In the drop-and-shuffle strategy, we first perform an independent Bernoulli trial for each rule $\rho \in R$ : With probability $p_d$ , we remove $\rho$ from $R$ . We refer to $p_d$ as the drop probability. In this way, a set $R'\subseteq R$ is computed. The random variable $|R'|$ follows a Binomial distribution: $\Pr [|R'|=k] = \binom {|R|}{k}p_d^{|R|-k}(1-p_d)^k$ . Next, we shuffle the set $R'$ . To this end, we select a permutation $\pi \in \mathbb{S}(R')$ , where $\mathbb{S}(M)$ denotes the symmetric group on a given set $M$ . Conceptually, any probability distribution on $\mathbb{S}(R')$ is conceivable. In this paper, we follow a simpler approach and select $\pi$ uniformly at random from $\mathbb{S}(R')$ . In this way, we obtain an ordered tuple of elements of $R$ without any repetitions.

The result of these two random processes is a tuple $(\rho _{i_1}, \ldots , \rho _{i_k})$ where $k=|R'|$ and $\rho _{i_j}\in R$ . To simplify notation, we identify $R'$ with this tuple in what follows. Since both random events – dropping and shuffling – are independent, the probability of each such tuple $R'=(\rho _{i_1},\ldots , \rho _{i_k})$ is precisely $\Pr [R'] = \frac {p_d^{n-k}(1-p_d)^k}{k!}$ .

These observations motivate the following Markov chain $\mathcal{M}=(\mathcal{S},(X_n)_{n\in \mathbb{N}_0}, p, \varepsilon )$ . The state set $\mathcal{S}$ now consists of stacks of choice-points – in loosely the same way a Prolog runtime would maintain them.
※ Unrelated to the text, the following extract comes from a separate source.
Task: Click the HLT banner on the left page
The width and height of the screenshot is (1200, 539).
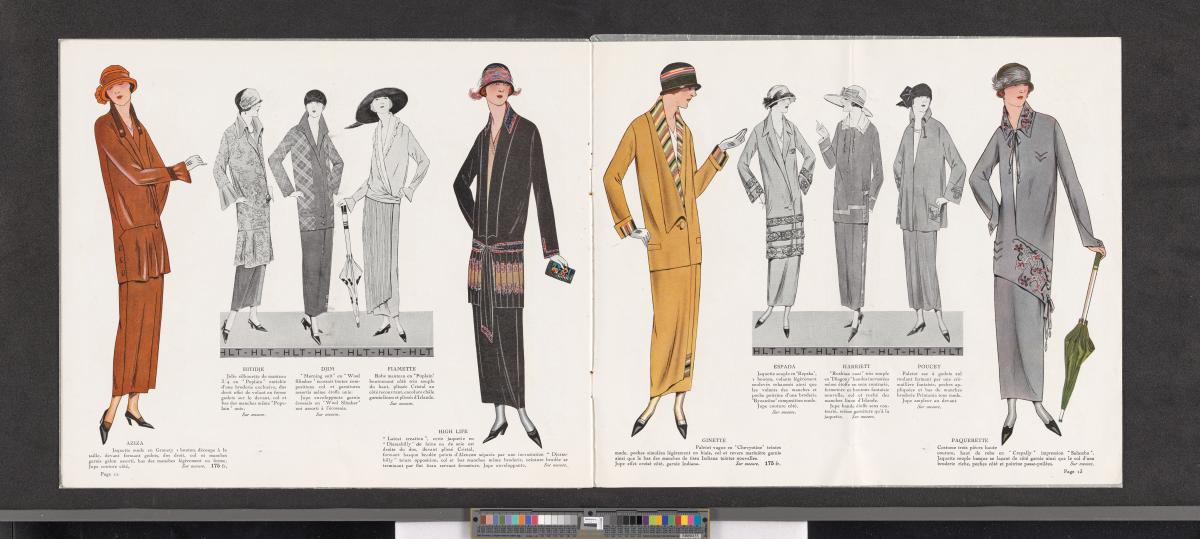Action: point(325,351)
Before formally defining the state set and transition probabilities, we invite the reader to consider a simplified graphical representation of the chain, as given in Figure 2.

Figure 2 gives an overview of the chain. Some details have been omitted or simplified to avoid cluttering the picture. Probabilities are not shown. We have omitted choice points from a higher layer: A state/stack of the form $[H|T][](1,5,2,3)[H|T](1,2,3)$ is thus simply represented as $(1,2,3)$ , omitting the “lower” parts of the stack. Note that these items are implicitly clear from the path to a given node. Moreover, most backtracking arrows have been omitted. Finally, at any given depth, both the node $[H|T][]$ and the node $[H|T]$ each have $\sum _{k=0}^r\binom {r}{k}\cdot k!=\lfloor r!\cdot \mathsf{e} \rfloor$ children.Footnote ² These have also mostly been omitted.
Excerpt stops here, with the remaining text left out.